**Stored data entries**
----------------------------------------
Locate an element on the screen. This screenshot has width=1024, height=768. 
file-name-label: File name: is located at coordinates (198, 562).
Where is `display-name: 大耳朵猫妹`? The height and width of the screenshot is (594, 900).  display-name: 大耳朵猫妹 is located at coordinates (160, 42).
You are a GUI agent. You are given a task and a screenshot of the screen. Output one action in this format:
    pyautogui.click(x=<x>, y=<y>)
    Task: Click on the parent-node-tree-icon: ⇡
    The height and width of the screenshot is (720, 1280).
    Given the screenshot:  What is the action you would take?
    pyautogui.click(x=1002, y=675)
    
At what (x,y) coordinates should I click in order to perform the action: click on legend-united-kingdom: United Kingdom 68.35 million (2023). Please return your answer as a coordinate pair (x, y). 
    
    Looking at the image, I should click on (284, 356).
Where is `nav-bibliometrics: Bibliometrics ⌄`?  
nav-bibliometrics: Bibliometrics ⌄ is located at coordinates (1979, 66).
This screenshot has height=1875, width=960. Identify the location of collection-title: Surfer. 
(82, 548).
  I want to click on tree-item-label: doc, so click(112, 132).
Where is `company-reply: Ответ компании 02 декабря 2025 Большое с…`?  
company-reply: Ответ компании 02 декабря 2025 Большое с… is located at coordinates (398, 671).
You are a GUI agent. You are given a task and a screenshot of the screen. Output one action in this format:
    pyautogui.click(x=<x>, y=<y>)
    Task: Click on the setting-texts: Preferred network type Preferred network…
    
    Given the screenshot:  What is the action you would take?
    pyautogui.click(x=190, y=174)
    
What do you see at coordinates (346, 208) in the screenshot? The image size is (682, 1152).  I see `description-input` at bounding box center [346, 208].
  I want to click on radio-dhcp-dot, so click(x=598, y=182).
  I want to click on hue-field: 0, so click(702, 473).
----------------------------------------
**BRIEF**
Copy out every one of the records above word for word, keeping each line and its characters unchanged.

**EXERCISE SOLUTION**
Locate an element on the screen. This screenshot has width=1024, height=768. 
file-name-label: File name: is located at coordinates (198, 562).
Where is `display-name: 大耳朵猫妹`? The height and width of the screenshot is (594, 900).  display-name: 大耳朵猫妹 is located at coordinates (160, 42).
You are a GUI agent. You are given a task and a screenshot of the screen. Output one action in this format:
    pyautogui.click(x=<x>, y=<y>)
    Task: Click on the parent-node-tree-icon: ⇡
    The height and width of the screenshot is (720, 1280).
    Given the screenshot:  What is the action you would take?
    pyautogui.click(x=1002, y=675)
    
At what (x,y) coordinates should I click in order to perform the action: click on legend-united-kingdom: United Kingdom 68.35 million (2023). Please return your answer as a coordinate pair (x, y). 
    
    Looking at the image, I should click on (284, 356).
Where is `nav-bibliometrics: Bibliometrics ⌄`?  
nav-bibliometrics: Bibliometrics ⌄ is located at coordinates (1979, 66).
This screenshot has height=1875, width=960. Identify the location of collection-title: Surfer. 
(82, 548).
  I want to click on tree-item-label: doc, so click(112, 132).
Where is `company-reply: Ответ компании 02 декабря 2025 Большое с…`?  
company-reply: Ответ компании 02 декабря 2025 Большое с… is located at coordinates (398, 671).
You are a GUI agent. You are given a task and a screenshot of the screen. Output one action in this format:
    pyautogui.click(x=<x>, y=<y>)
    Task: Click on the setting-texts: Preferred network type Preferred network…
    
    Given the screenshot:  What is the action you would take?
    pyautogui.click(x=190, y=174)
    
What do you see at coordinates (346, 208) in the screenshot? The image size is (682, 1152).  I see `description-input` at bounding box center [346, 208].
  I want to click on radio-dhcp-dot, so click(x=598, y=182).
  I want to click on hue-field: 0, so click(702, 473).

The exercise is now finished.